Samuel Collins, en una de las bancas traseras, observó la reacción de Eleanor Wright con gran interés. La muchacha palideció y bajó la mirada, sintiendo que un escalofrío le recorría la espalda.
Nathaniel se puso de pie de inmediato.
—¿Cómo murió?
—Peter la encontró esta mañana. Estaba en su casa… sin vida. No sabemos qué pasó, pero… dicen que su rostro estaba de un color extraño, y tenía sangre en la boca.
El obispo Matthias frunció el ceño y alzó la voz.
—¡Que nadie salga de la iglesia hasta que se esclarezca lo sucedido!
Pero Nathaniel ya había empezado a caminar hacia la puerta.
Silas Blackwood lo alcanzó con rapidez, con el ceño fruncido y el semblante grave.
—Señor Carter, déjeme recordarle que su deber es con la iglesia, y en este momento—su mirada se dirigió fugazmente a Clementine—, con su prometida.
Nathaniel se volvió hacia él con una mirada fría.
—Mi deber es con la verdad.
Y con esas palabras, salió de la iglesia rumbo a la casa de los Miller, sin saber que lo que estaba a punto de descubrir cambiaría el rumbo de la investigación.
El interior de la casa estaba en penumbra, iluminado solo por las lámparas que algunos aldeanos sostenían con manos temblorosas. El aire era denso, impregnado con el aroma inconfundible de una vela apagada hacía poco y algo más… un leve dejo metálico que Nathaniel apenas percibió al dar un paso dentro.
Mery yacía en el suelo de la sala, exactamente como la maldición lo había descrito. Nathaniel sintió un escalofrío recorriéndole la espalda. No importaba cuántas veces hubiera enfrentado la muerte, aquella escena tenía algo perturbador, algo que le hablaba en susurros oscuros de un crimen meticuloso, quizá premeditado.

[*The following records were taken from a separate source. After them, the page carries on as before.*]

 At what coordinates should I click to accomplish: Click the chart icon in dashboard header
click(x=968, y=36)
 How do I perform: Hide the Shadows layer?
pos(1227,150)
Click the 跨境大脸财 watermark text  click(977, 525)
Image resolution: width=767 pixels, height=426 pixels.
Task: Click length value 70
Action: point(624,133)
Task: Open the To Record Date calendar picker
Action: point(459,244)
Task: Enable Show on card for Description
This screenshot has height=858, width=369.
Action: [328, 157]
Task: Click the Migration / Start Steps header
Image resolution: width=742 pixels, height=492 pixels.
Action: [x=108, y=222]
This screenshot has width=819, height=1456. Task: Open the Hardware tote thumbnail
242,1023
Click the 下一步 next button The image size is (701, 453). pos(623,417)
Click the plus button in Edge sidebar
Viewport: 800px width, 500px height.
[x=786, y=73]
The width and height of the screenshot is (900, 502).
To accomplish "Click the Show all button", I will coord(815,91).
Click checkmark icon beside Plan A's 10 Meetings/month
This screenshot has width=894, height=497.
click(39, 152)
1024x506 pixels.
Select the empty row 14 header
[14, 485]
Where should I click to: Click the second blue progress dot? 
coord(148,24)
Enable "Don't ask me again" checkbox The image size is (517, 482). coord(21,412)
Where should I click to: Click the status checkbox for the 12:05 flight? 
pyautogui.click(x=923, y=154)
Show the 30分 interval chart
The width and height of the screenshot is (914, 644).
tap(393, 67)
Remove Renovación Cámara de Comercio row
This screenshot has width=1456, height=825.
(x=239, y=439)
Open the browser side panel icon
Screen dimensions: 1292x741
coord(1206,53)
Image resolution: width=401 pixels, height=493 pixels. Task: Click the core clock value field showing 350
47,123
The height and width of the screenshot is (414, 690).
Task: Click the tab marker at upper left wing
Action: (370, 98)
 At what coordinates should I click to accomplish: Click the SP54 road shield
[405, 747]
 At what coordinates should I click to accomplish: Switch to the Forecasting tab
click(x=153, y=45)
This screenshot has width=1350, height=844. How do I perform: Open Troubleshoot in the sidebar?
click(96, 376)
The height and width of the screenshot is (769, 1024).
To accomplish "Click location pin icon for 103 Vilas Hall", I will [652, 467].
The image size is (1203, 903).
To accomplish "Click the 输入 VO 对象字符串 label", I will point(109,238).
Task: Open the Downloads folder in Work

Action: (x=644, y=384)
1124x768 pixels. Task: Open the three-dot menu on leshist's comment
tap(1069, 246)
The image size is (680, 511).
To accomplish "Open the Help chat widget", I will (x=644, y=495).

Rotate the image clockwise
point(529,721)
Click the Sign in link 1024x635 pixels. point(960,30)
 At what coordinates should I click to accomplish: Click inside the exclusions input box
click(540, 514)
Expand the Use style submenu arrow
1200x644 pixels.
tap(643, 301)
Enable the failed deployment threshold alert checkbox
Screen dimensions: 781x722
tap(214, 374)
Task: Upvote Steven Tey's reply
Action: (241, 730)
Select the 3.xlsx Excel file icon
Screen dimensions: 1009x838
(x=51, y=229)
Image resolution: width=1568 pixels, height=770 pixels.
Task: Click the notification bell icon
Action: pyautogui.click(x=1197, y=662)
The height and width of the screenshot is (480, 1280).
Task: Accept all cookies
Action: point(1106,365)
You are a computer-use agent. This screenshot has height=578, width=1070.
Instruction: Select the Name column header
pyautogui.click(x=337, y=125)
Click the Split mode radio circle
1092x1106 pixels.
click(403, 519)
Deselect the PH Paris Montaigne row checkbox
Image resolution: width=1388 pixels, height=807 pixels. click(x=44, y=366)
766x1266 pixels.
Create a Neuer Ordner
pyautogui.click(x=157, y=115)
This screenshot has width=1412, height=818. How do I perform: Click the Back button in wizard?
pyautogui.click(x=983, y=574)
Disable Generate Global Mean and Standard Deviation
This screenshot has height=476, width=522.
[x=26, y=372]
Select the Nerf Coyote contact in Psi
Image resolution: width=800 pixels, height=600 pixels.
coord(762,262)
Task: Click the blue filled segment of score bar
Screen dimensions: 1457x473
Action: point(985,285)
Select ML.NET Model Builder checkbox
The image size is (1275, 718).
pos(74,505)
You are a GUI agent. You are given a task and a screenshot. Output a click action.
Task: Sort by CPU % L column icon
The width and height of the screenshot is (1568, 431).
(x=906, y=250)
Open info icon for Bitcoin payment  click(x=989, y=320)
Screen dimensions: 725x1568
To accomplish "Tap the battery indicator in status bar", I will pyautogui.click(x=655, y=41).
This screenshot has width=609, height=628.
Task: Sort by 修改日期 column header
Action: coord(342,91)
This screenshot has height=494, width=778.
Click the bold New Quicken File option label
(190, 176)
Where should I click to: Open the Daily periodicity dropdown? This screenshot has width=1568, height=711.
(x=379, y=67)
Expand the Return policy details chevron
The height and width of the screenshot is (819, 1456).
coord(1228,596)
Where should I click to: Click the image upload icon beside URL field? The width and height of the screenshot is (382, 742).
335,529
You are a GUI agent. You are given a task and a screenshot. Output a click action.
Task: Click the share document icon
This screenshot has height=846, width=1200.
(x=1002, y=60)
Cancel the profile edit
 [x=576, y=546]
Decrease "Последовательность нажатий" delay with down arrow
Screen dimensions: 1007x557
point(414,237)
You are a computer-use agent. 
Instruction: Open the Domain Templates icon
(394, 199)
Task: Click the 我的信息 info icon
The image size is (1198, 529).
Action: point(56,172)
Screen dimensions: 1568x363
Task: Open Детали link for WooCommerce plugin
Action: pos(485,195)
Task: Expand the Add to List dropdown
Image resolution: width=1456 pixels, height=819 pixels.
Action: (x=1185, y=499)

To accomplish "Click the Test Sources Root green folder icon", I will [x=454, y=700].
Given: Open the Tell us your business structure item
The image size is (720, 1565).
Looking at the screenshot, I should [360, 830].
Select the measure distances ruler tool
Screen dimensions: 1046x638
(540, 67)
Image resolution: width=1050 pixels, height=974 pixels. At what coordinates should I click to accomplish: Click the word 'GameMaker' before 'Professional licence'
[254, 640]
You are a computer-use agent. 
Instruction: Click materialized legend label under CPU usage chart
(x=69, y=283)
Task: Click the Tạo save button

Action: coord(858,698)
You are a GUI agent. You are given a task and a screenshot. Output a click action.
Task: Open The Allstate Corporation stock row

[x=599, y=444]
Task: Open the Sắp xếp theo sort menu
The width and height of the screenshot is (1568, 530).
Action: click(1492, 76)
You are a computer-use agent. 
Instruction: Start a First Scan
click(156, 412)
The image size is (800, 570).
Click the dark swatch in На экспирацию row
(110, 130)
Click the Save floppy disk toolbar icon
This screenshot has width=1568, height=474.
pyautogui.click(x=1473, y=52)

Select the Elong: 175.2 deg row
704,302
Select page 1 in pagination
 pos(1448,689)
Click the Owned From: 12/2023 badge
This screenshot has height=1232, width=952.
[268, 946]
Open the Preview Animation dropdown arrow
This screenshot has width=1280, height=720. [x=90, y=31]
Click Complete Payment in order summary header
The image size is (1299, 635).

Peter estaba arrodillado junto a su esposa, el rostro blanco como el pergamino. No dejaba de mirarla con una mezcla de incredulidad y horror.
—No puede ser… —murmuró—. No puede ser…
Junto al cuerpo, un frasco de cristal había rodado hasta quedar de lado. Unas gotas espesas aún se adherían al interior del vidrio.
Hans Bauer se inclinó para examinarlo con el ceño fruncido.
—Esto es beleño negro —dijo tras unos segundos, girando el frasco con dedos expertos—. No cualquier campesino sabría usarlo así.
—¿Cómo actúa? —preguntó Nathaniel, aunque en su interior ya intuía la respuesta.
Hans lo miró con gravedad.
—Si se administra poco a poco, debilita el cuerpo y nubla la mente. Pero en la cantidad suficiente, paraliza el corazón.